1970—A three-judge district court, consisting of Seventh Circuit judge Otto Kerner Jr. and district judges John W. Reynolds and Myron L. Gordon, rules that a Wisconsin law, dating from 1858, that prohibits abortion before quickening violates the Ninth Amendment.
Never mind that the Ninth Amendment sets forth a mere rule of construction—“The enumeration in the Constitution of certain rights shall not be construed to deny or disparage others retained by the people”—and cannot plausibly be read as the font of any rights. Never mind, also, that the Wisconsin law merely codified the common-law rule in effect before and after the Ninth Amendment was adopted.
2012—Despite affirming the district court’s entry of a permanent injunction barring police from imposing content-based restrictions on roadside demonstrations by anti-abortion protesters, a Fourth Circuit panel (in Lefemine v. Wideman) rules that the plaintiff protesters are somehow not “prevailing parties” eligible for an award of attorney’s fees.
On a petition for review, the Supreme Court will summarily reverse the Fourth Circuit panel in a per curiam opinion.
2020—In Al Otro Lado v.
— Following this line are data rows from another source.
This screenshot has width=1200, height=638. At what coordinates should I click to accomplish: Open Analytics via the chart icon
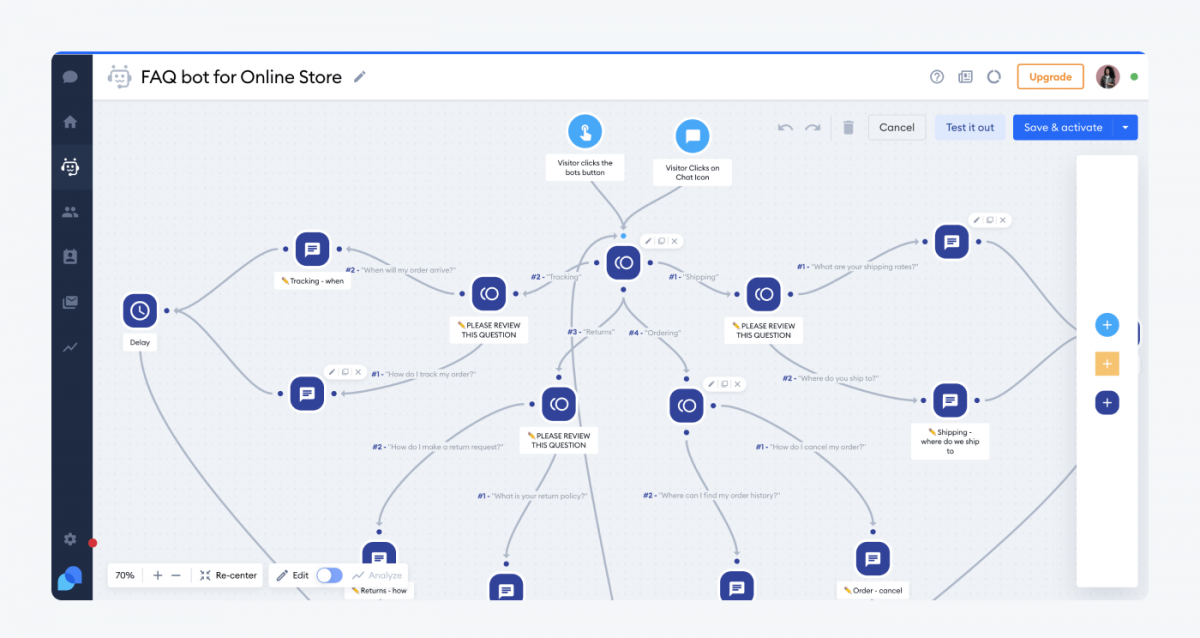pyautogui.click(x=70, y=347)
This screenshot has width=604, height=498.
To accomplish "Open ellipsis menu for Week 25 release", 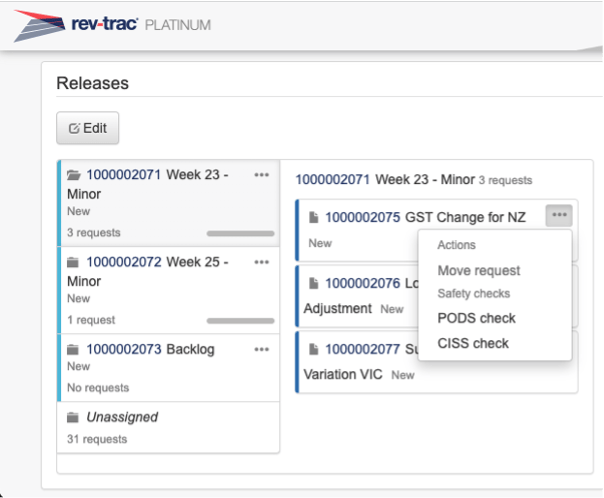I will pos(262,262).
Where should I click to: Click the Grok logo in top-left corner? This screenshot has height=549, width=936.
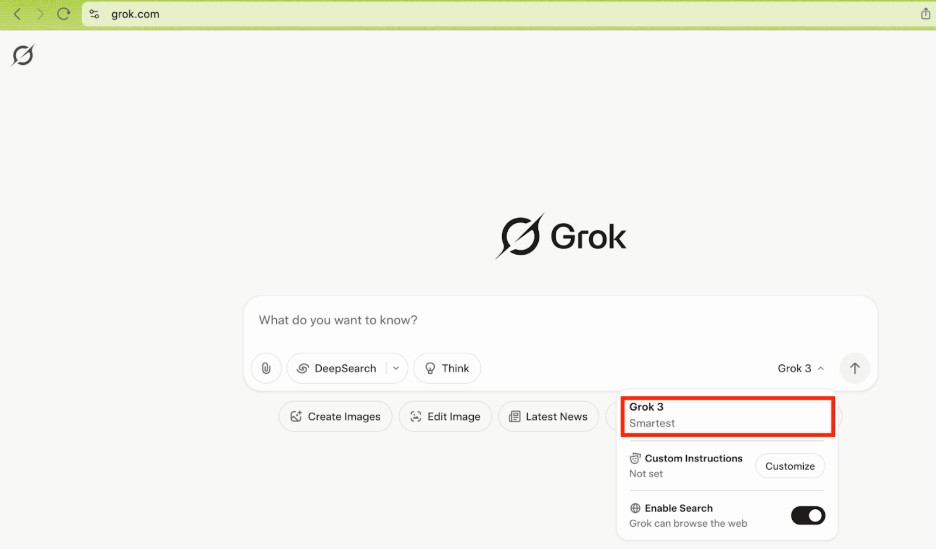[22, 56]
Wolf, a divided Ninth Circuit panel denies the Department of Homeland Security’s motion for a stay pending appeal of federal district judge Cynthia Bashant’s preliminary injunction that bars DHS from enforcing its “Third Party Transit Rule” against a supposed class of some 26,000 asylum seekers. Dissenting judge Daniel A. Bress marvels:
“In a case that does not challenge it, the district court below partially enjoined an asylum rule that the Supreme Court just months ago ordered could go into effect pending appeal. How could this even happen?”